EXERCISE DIRECTIONS — Please output, without any change, the lines of the material below from the very first through the one with "Task: Enable the DPI1 checkbox".

====================

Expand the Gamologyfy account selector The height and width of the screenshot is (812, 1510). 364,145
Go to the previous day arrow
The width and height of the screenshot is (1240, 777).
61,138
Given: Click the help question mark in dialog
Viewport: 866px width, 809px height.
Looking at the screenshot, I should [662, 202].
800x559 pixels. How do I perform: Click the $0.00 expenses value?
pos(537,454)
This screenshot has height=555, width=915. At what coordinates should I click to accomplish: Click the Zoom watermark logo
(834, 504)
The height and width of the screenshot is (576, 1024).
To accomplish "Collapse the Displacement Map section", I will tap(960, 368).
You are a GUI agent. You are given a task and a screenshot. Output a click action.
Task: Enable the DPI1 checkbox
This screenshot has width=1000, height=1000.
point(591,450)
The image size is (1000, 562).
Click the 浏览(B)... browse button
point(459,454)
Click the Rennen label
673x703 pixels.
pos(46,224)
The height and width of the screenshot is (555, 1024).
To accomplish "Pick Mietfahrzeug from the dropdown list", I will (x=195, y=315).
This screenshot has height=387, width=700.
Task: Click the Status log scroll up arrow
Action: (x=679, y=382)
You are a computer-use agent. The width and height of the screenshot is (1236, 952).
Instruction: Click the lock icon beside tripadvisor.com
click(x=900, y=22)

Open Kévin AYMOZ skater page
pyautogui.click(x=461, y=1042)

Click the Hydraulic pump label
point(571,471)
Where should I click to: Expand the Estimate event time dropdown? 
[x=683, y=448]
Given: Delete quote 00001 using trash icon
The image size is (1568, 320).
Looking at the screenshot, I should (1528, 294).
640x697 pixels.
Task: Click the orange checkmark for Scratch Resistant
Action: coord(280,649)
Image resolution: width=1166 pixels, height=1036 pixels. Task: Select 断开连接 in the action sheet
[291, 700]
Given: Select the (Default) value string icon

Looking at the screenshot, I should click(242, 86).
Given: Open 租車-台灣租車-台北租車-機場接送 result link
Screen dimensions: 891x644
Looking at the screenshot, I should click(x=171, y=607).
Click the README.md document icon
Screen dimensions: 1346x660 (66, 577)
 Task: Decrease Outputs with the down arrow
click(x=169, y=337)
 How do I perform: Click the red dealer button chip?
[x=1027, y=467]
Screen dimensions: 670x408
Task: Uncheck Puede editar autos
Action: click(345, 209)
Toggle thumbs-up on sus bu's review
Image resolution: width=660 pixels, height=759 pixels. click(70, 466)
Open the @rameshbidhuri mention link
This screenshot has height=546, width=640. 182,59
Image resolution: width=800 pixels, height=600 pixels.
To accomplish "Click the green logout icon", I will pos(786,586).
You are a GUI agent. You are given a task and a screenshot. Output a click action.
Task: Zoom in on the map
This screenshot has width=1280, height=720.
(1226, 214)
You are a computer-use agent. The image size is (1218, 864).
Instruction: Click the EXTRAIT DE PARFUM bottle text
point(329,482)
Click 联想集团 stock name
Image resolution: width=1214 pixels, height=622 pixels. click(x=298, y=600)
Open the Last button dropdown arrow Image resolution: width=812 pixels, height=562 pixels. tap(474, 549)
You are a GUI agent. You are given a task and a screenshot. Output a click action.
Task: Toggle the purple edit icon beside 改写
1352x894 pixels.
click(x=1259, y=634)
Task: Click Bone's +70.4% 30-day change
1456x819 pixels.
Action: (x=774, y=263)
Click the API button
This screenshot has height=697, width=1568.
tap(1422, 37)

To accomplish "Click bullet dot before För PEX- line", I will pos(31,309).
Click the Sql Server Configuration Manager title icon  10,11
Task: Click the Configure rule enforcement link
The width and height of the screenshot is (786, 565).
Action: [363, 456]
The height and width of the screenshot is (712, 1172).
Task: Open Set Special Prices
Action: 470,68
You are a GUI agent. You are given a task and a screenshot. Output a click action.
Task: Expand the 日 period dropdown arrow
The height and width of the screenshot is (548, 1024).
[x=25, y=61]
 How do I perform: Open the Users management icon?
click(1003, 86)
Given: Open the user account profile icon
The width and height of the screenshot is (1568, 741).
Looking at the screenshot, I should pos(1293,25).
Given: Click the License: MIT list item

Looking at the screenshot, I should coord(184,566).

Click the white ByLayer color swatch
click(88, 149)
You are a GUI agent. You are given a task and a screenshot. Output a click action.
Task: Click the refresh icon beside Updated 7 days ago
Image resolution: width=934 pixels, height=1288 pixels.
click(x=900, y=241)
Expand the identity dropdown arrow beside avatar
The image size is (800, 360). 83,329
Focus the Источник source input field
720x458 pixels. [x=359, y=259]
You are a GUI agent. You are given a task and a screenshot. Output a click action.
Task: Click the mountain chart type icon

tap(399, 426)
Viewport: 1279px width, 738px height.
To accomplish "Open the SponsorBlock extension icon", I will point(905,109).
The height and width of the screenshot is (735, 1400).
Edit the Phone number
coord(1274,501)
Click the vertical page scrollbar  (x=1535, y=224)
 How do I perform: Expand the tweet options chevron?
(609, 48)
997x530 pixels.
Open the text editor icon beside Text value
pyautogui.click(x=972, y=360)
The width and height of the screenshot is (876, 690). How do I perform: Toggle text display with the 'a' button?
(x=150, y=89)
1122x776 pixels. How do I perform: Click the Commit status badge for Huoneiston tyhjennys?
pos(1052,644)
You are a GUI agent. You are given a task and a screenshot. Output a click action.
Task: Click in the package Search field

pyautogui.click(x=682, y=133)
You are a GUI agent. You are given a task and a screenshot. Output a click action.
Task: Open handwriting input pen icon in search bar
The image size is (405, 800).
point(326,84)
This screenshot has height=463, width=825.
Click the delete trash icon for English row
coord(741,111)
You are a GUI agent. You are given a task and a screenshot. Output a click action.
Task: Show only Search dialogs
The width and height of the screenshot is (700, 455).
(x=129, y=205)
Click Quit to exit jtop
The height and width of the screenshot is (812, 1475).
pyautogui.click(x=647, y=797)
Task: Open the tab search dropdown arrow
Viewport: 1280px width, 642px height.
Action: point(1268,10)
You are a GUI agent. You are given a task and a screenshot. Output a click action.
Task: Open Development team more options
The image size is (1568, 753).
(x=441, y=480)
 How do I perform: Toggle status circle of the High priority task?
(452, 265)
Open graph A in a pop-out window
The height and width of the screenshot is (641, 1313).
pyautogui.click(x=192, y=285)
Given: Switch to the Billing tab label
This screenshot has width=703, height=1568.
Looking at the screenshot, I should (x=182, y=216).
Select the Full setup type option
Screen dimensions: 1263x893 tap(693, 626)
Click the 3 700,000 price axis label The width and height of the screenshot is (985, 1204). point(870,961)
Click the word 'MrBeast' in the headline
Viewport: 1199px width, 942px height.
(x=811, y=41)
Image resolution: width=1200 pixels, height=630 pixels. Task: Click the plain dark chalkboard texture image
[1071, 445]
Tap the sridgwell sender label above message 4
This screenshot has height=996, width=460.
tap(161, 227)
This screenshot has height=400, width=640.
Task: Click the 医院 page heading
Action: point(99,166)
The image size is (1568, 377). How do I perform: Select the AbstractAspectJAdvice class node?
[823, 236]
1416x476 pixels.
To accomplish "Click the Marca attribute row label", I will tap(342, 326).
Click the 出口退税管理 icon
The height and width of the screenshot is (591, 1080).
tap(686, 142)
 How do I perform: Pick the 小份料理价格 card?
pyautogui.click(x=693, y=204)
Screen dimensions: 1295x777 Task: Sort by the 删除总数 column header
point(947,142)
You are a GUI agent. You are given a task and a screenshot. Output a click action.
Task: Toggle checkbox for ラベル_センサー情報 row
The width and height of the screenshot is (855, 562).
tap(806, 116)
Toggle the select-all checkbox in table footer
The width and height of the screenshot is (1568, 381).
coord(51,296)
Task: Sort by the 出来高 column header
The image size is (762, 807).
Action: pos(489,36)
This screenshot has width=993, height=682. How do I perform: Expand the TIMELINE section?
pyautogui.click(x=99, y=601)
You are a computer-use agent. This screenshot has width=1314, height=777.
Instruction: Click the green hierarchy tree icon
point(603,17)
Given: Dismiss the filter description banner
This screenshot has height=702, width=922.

====================

ANSWER BELOW —
Expand the Gamologyfy account selector The height and width of the screenshot is (812, 1510). 364,145
Go to the previous day arrow
The width and height of the screenshot is (1240, 777).
61,138
Given: Click the help question mark in dialog
Viewport: 866px width, 809px height.
Looking at the screenshot, I should [662, 202].
800x559 pixels. How do I perform: Click the $0.00 expenses value?
pos(537,454)
This screenshot has height=555, width=915. At what coordinates should I click to accomplish: Click the Zoom watermark logo
(834, 504)
The height and width of the screenshot is (576, 1024).
To accomplish "Collapse the Displacement Map section", I will tap(960, 368).
You are a GUI agent. You are given a task and a screenshot. Output a click action.
Task: Enable the DPI1 checkbox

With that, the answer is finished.